Exercise goal
Which lines of the data contain the string "target"? Copy every one of them.

Record set
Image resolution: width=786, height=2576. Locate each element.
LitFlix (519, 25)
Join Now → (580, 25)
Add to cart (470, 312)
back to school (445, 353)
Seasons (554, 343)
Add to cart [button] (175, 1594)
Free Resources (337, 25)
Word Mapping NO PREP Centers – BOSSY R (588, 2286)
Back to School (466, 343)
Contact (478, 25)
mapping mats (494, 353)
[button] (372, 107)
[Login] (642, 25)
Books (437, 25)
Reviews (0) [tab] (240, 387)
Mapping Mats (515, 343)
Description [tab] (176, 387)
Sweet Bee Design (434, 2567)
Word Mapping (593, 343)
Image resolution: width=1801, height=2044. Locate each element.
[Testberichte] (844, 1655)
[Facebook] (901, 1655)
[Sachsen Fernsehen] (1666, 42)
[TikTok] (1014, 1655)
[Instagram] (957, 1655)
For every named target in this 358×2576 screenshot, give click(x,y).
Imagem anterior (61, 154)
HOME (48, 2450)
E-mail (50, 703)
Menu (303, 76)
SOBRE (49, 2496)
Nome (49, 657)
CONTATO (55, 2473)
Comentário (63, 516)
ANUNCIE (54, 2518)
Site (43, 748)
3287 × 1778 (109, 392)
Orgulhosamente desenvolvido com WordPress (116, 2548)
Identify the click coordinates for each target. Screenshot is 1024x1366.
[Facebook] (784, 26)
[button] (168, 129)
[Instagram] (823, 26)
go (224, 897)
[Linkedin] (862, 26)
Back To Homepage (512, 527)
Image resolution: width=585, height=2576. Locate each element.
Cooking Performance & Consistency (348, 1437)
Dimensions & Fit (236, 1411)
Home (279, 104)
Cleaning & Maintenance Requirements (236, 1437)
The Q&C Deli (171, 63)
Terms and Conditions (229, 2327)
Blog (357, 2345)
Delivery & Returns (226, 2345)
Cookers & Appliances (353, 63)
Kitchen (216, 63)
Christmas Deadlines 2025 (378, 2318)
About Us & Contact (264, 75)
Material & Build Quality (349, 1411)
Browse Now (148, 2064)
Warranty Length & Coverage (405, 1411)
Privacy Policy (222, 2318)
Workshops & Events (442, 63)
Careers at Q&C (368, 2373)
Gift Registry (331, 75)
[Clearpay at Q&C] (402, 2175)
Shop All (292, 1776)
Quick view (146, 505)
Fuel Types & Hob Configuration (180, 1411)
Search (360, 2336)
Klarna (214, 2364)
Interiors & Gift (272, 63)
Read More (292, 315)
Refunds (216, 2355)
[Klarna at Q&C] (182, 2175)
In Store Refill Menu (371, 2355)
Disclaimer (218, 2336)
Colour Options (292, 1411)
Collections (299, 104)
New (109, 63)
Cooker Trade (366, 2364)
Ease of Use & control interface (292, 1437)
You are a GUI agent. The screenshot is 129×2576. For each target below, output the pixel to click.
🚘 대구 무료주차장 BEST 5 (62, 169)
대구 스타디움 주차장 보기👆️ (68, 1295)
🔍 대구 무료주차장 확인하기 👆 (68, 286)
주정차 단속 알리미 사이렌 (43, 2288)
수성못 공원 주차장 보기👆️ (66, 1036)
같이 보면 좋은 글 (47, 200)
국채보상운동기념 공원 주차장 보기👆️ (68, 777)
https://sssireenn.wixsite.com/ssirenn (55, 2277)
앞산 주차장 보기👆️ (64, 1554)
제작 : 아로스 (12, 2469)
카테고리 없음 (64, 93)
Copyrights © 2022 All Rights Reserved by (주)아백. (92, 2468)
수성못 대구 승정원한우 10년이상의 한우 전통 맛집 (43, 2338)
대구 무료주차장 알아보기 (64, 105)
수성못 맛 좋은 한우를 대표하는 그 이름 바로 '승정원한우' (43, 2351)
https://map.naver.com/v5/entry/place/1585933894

Output of the task
For every named target in this 358×2576 screenshot, give click(x,y).
Identify the click coordinates for each target. Screenshot is 1024x1366.
You are a GUI agent. The screenshot is 129×2576. For each target below, output the pixel to click.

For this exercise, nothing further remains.